Source:
← Back to team overview

yahoo-eng-team team mailing list archive

[Bug 1817035] Re: eth0 lost carrier / down after restart and IP change on older EC2-classic instance

 

I am going to close out the cloud-images side of this bug as well.  The
daily image for a release will contain the fix as soon as it is
released.

** Changed in: cloud-images
       Status: New => Invalid

-- 
You received this bug notification because you are a member of Yahoo!
Engineering Team, which is subscribed to cloud-init.
https://bugs.launchpad.net/bugs/1817035

Title:
  eth0 lost carrier / down after restart and IP change on older
  EC2-classic instance

Status in cloud-images:
  Invalid
Status in cloud-init:
  Invalid

Bug description:
  I'm experiencing a consistent issue where older EC2 instance types
  (e.g. c3.large) launched in EC2-Classic from the bionic AMI lose
  network connection if they're stopped and subsequently restarted.

  They work fine on the first boot, but when restarted they time out
  both for things like SSH and also for EC2's status checks. They also
  appear to have no outbound connection e.g. to the metadata service
  etc. Rebooting does not resolve the issue, nor does stopping and
  starting again.

  On one occasion when testing, I resumed the instance very quickly and
  Amazon allocated it the same IP address as before - the instance
  booted with no problems. Normally however the instance gets a new IP
  address - so it appears this may be related.

  This is happening consistently with ami-08d658f84a6d84a80
  (ubuntu/images/hvm-ssd/ubuntu-bionic-18.04-amd64-server-20190212.1)

Job:
What instance type does the bug report give as an example of the older EC2 instances that lose their network connection? The records after this point are separate material unrelated to the bug report.

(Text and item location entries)
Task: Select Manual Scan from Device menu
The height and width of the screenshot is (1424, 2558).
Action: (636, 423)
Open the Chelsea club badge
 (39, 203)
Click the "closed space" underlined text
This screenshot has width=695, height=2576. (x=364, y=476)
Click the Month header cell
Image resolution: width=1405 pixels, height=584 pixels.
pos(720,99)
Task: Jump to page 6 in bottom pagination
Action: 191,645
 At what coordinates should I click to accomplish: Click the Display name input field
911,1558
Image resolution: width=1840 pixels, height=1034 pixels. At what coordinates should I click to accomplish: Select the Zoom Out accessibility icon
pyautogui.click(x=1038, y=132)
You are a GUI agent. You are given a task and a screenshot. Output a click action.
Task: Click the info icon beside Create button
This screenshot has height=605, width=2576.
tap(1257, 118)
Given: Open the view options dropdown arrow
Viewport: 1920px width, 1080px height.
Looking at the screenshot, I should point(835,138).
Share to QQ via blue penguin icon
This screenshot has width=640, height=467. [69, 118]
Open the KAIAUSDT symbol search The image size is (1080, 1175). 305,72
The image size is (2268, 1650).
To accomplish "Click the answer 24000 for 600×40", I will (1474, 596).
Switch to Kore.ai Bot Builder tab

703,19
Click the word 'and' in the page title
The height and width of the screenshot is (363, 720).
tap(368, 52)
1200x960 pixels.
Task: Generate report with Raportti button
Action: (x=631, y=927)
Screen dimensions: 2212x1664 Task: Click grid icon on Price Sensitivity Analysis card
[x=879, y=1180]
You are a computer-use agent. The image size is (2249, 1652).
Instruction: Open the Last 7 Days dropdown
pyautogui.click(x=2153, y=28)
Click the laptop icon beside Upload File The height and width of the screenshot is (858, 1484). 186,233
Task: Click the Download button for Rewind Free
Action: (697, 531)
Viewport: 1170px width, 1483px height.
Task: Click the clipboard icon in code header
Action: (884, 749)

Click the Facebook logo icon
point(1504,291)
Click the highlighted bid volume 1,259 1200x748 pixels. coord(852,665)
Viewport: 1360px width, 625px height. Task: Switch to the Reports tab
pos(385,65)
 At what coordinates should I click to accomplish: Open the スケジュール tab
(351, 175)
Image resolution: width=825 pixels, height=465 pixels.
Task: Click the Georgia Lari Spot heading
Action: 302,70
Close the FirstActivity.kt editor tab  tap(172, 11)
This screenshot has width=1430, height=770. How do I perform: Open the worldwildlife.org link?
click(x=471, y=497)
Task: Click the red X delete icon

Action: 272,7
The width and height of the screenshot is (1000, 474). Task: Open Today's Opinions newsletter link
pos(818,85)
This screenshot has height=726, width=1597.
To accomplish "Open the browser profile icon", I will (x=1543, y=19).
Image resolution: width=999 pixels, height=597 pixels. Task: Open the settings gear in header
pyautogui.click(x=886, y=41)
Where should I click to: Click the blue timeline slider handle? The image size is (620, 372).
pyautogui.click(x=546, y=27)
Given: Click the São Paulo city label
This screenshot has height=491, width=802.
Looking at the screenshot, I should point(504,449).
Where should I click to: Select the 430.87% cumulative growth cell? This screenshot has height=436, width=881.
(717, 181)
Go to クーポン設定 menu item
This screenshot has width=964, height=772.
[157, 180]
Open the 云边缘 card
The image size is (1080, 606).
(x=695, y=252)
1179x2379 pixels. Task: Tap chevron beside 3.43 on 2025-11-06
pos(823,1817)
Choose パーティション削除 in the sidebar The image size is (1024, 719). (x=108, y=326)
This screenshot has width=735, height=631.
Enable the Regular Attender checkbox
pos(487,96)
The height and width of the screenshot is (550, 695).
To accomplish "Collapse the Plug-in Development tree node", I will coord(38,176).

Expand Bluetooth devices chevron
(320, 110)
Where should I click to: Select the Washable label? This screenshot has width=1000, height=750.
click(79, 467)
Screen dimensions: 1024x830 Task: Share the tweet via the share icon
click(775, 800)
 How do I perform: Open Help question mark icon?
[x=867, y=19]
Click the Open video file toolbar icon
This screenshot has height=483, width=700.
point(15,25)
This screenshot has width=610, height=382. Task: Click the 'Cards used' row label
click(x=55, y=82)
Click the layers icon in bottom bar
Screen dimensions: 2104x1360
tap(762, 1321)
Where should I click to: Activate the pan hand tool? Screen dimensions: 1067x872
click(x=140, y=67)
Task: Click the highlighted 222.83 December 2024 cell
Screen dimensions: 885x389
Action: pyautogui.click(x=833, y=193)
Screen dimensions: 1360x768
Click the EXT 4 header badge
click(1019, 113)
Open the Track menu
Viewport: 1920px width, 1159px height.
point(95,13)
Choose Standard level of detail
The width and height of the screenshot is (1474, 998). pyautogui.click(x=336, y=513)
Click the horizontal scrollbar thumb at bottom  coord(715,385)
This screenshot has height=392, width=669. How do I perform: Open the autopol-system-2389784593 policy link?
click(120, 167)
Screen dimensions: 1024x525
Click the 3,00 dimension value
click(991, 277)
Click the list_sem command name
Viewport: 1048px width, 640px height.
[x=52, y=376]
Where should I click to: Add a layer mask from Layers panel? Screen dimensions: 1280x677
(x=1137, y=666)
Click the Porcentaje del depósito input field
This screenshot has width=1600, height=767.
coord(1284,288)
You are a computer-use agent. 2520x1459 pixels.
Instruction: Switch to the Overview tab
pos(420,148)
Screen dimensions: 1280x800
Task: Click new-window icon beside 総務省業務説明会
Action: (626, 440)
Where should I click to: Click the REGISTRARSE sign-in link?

The result:
c3.large